Interacting Multiple Model Estimators for Fault Detection in a Magnetorheological Damper

Sensors (Basel). 2023 Dec 31;24(1):251. doi: 10.3390/s24010251.

Abstract

This paper proposes a novel estimator for the purpose of fault detection and diagnosis. The interacting multiple model (IMM) strategy is effective for estimating the behaviour of systems with multiple operating modes. Each mode corresponds to a distinct mathematical model and is subject to a filtering process. This paper applies various model-based filters in combination with the IMM strategy. One such estimator employs the recently introduced extended sliding innovation filter (ESIF) known as the IMM-ESIF. The ESIF is an extension of the sliding innovation filter for nonlinear systems based on the sliding mode concept. In the presence of modeling uncertainties, the ESIF has been proven to be more robust compared to methods such as the extended Kalman filter (EKF).

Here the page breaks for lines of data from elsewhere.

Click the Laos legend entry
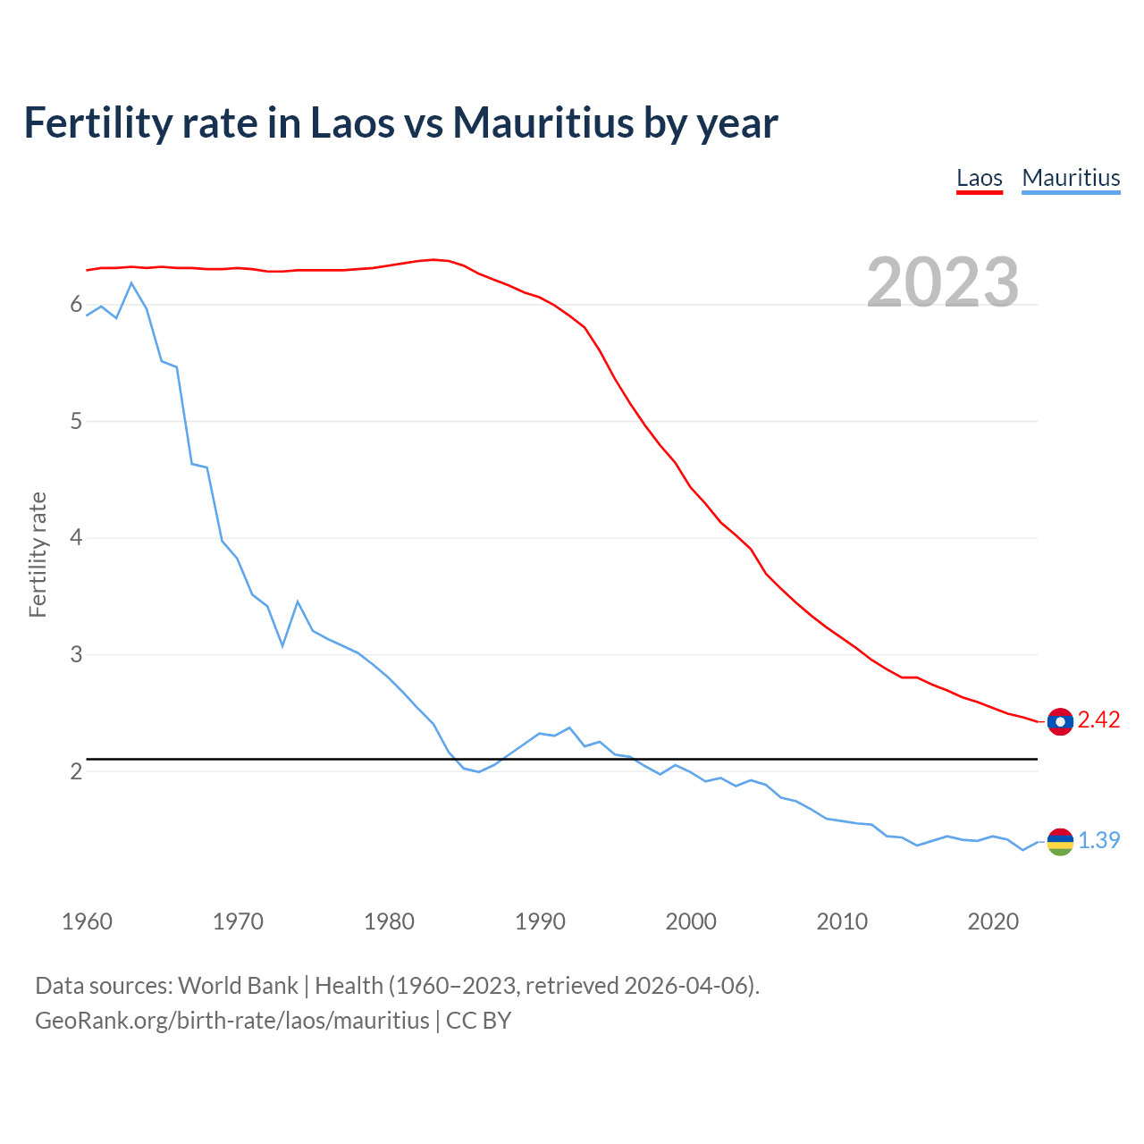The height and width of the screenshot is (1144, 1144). tap(979, 178)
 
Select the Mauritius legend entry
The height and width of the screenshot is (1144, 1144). tap(1071, 178)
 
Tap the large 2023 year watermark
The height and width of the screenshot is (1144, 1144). tap(943, 282)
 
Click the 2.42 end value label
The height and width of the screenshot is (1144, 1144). tap(1098, 720)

The novel IMM-ESIF strategy is also compared with the IMM strategy, which incorporates the unscented Kalman filter (UKF), referred to herein as IMM-UKF. While EKF uses Taylor series approximation to linearize the system model, the UKF uses sigma point to calculate the system's mean and covariance. The methods were applied to an experimental magnetorheological (MR) damper setup, which was designed for testing control and estimation theory. Magnetorheological dampers exhibit a diverse array of applications in the automotive and aerospace sectors, with particular relevance to attenuating vibrations through adaptive suspension systems. Applied to a magnetorheological (MR) damper with distinct operating modes determined by the damper's current, the results showcase the effectiveness of IMM-ESIF. In mixed operational conditions, IMM-ESIF demonstrates a notable 80% to 90% reduction in estimation error compared to its counterparts. Furthermore, it exhibits a 4% to 5% enhancement in correctly classifying operational modes, establishing IMM-ESIF as a promising and efficient alternative for adaptive estimation in electromechanical systems. The improved accuracy in estimating the system's behaviour, even amidst uncertainties and mixed operational scenarios, signifies the potential of IMM-ESIF to significantly enhance the overall robustness and efficiency of estimations.

Keywords: estimation theory; extended Kalman filter (EKF); extended sliding innovation filter (ESIF); fault detection; interacting multiple model (IMM); unscented Kalman filter (UKF).